▶ EXTRAIT FOURNI:

'''

8 décembre 2022

Temps de lecture : 5 min

Episode #3 : Rémi Noël: « Rédacteur, puis directeur de création, j’ai très vite fait de la photographie mon jardin secret »

Dans la série des multipotentiels, qui s’ignorent, j’ai nommé : Rémi Noël, l’un des plus grands créatifs de sa génération, qui fut à une époque co-directeur de la création, en « couple » avec Éric Holden, Un métier prenant, voire obsédant qui ne l’empêche pas de pratiquer sa passion, la photographie et de s’adonner à l’édition pour mieux maitriser la chaîne de fabrication et de gestion. Aujourd’hui, ce dernier édite les travaux d’autres photographes et imagine des livres pour enfants. En voilà un qui a clairement mis la Face B… Oui mais encore… Comment concilier ses vies plurielles? Interview.

'''

▶ DONNÉES AFFICHÉES:
'''

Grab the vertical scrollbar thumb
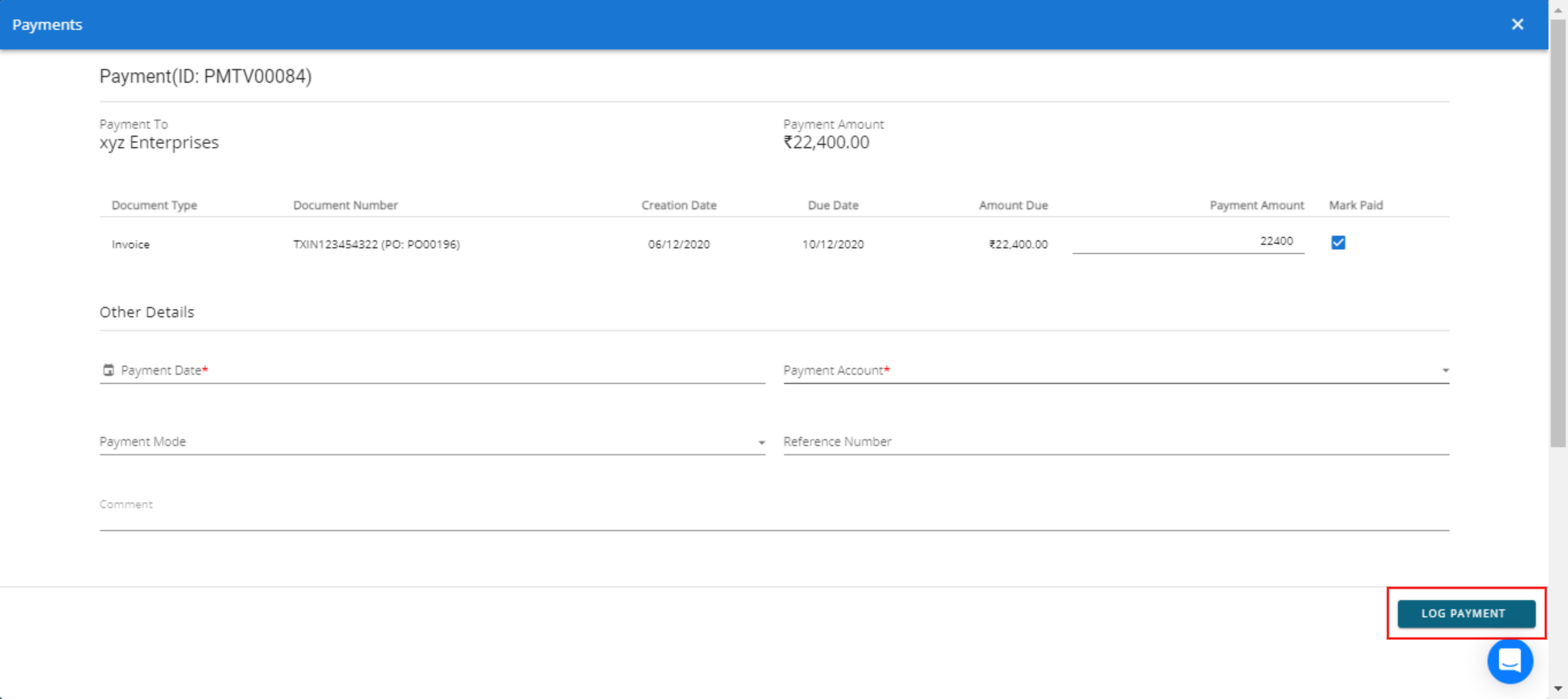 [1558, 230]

'''
'''

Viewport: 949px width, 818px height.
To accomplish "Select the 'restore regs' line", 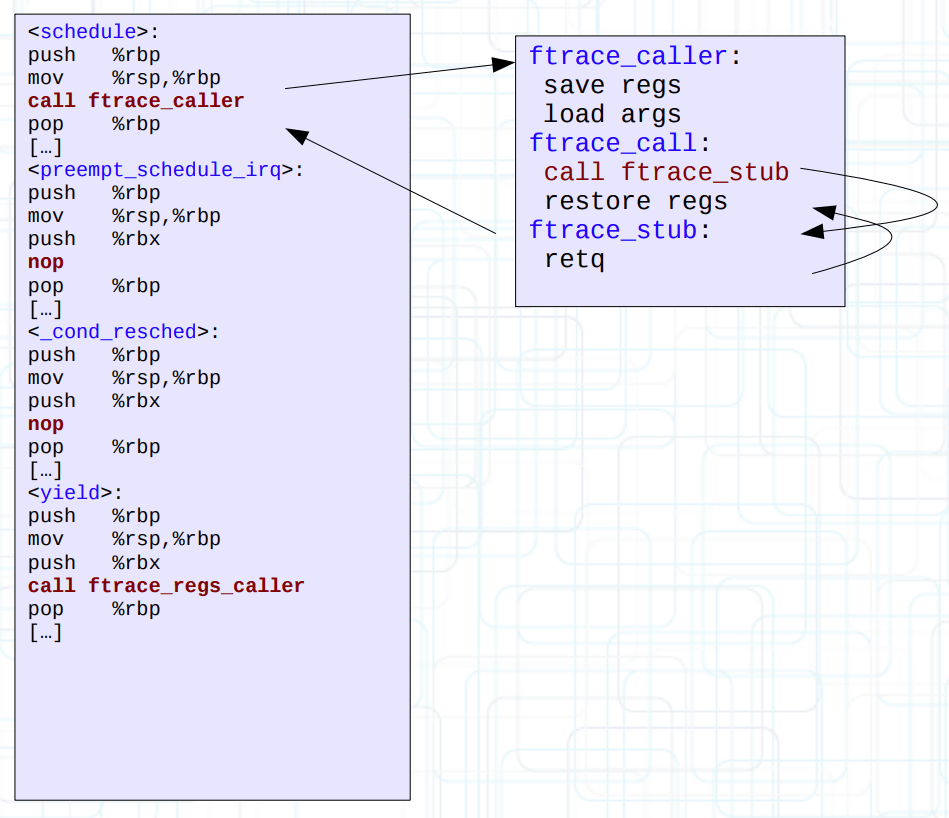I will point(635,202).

'''

Recopiez sans rien changer le passage de l'extrait sur Rémi Noël qui commence aux mots « Temps de lecture » et s'arrête après « vies plurielles? Interview. ».

▶ RÉSULTAT ATTENDU:
Temps de lecture : 5 min

Episode #3 : Rémi Noël: « Rédacteur, puis directeur de création, j’ai très vite fait de la photographie mon jardin secret »

Dans la série des multipotentiels, qui s’ignorent, j’ai nommé : Rémi Noël, l’un des plus grands créatifs de sa génération, qui fut à une époque co-directeur de la création, en « couple » avec Éric Holden, Un métier prenant, voire obsédant qui ne l’empêche pas de pratiquer sa passion, la photographie et de s’adonner à l’édition pour mieux maitriser la chaîne de fabrication et de gestion. Aujourd’hui, ce dernier édite les travaux d’autres photographes et imagine des livres pour enfants. En voilà un qui a clairement mis la Face B… Oui mais encore… Comment concilier ses vies plurielles? Interview.